Happy Nightmare Baby is a somewhat uneven album compared to the uniformly excellent material the group released previous to it. The album kicks off with a nice T-Rex tribute, "Rocket Machine," but things quickly get a little too "weird scenes inside the goldmine" for my taste on the awful second track, "Magick Power." Lyrics like "I'm a vampire, so is she" may have some appeal to Anne Rice fans, but I find their conjunction with the Ray Manzarek styled organ playing extremely off-putting. With such a wretched second track the temptation to lift the needle from the groove before the third track even starts is strong.

It would be unfortunate to do that however, because despite the slightly too-evident Doors influence that pervades the album, most of the rest of it is quite good. Especially strong is the title tune, "Happy Nightmare Baby," a psychedelic update of the Appalachian murder ballad. The song brings to mind such traditional fare as "Knoxville Girl" with a woman tripping on LSD as the deranged protagonist.
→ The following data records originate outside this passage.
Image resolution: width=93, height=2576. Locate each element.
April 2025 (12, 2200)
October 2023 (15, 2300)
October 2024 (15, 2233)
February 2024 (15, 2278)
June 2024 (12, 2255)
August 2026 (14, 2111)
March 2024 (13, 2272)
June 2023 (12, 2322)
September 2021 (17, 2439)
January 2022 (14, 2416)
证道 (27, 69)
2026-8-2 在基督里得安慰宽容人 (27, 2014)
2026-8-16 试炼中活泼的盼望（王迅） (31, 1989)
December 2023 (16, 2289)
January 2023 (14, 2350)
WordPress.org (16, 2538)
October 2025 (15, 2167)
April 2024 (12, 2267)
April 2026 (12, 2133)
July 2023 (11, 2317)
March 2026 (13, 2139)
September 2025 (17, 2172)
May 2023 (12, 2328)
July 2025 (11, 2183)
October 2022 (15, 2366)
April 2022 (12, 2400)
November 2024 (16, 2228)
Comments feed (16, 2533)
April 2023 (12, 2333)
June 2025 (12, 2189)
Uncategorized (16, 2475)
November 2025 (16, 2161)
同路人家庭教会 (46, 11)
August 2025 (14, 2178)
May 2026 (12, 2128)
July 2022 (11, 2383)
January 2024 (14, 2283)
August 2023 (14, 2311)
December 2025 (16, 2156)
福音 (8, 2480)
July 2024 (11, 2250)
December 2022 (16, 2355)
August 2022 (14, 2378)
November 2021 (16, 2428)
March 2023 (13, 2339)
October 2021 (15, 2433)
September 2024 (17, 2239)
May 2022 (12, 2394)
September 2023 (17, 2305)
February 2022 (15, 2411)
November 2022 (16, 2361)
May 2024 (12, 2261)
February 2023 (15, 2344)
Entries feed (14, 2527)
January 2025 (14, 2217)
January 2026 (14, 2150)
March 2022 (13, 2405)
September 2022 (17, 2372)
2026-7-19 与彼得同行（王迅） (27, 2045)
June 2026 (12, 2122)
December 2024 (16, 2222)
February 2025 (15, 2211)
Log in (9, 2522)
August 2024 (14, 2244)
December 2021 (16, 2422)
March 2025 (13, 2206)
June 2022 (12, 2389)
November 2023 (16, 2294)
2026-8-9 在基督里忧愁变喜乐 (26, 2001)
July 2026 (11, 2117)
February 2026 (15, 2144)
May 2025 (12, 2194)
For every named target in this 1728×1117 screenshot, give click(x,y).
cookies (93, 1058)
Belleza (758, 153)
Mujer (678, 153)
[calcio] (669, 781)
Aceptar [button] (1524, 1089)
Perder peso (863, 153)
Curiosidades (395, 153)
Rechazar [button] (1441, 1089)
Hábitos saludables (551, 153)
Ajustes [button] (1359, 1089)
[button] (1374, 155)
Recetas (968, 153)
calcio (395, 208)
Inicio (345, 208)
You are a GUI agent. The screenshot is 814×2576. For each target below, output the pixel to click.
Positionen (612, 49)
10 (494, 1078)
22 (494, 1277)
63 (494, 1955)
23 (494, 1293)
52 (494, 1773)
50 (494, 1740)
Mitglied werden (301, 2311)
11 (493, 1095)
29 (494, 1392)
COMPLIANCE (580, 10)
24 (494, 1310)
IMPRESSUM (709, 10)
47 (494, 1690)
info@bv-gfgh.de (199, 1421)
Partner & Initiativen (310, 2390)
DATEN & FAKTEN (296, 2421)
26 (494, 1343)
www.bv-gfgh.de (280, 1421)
Kendra Smith left the band and recommended Hope Sandoval as her replacement, and the band either broke up or changed its name to Mazzy Star depending on how you look at it. And just as David St. Hubbins once observed that there is "a fine line between stupid and clever," Mazzy Star proved there is a fine line between drowsy and narcoleptic.

Friday, September 29, 2006

All Tomorrow's Parties (In German)

German language appreciation week concludes with this version of "All Tomorrow's Parties" recorded by Kendra Smith with Steve Wynn back in 1981. German is such a natural choice for this song it makes you wonder why Lou Reed didn't think to have Nico sing an alternate version in German. German also comes naturally to Smith because she spent part of her childhood in Germany. This was recorded around the same time as the sessions for the first Dream Syndicate EP. It was probably a good idea not to release it at the time as the band was being obvious enough about its primary influence without actually covering them.

Tuesday, August 22, 2006

Kendra Smith

Kendra Smith is probably best known as a founding member of the Dream Syndicate and as the voice behind Opal. In 1992, five years after the release Opal's last album, a cryptically packaged 10" EP of mysteriously beautiful songs called Kendra Smith Presents The Guild of Temporal Adventurers seemed to magically appear and quickly disappear from a select few record stores. A better distributed full length on 4AD, the appropriately titled Five Ways of Disappearing, followed in 1995. Since that release, to my knowledge, there has been no new music from Kendra Smith, and that's a shame. It's also a shame that both Opal albums and this EP are out-of-print and difficult to find.

"Wheel of the Law" is one of my favorite songs from the 1992 EP. Jonah Corey sings on this cut with Kendra.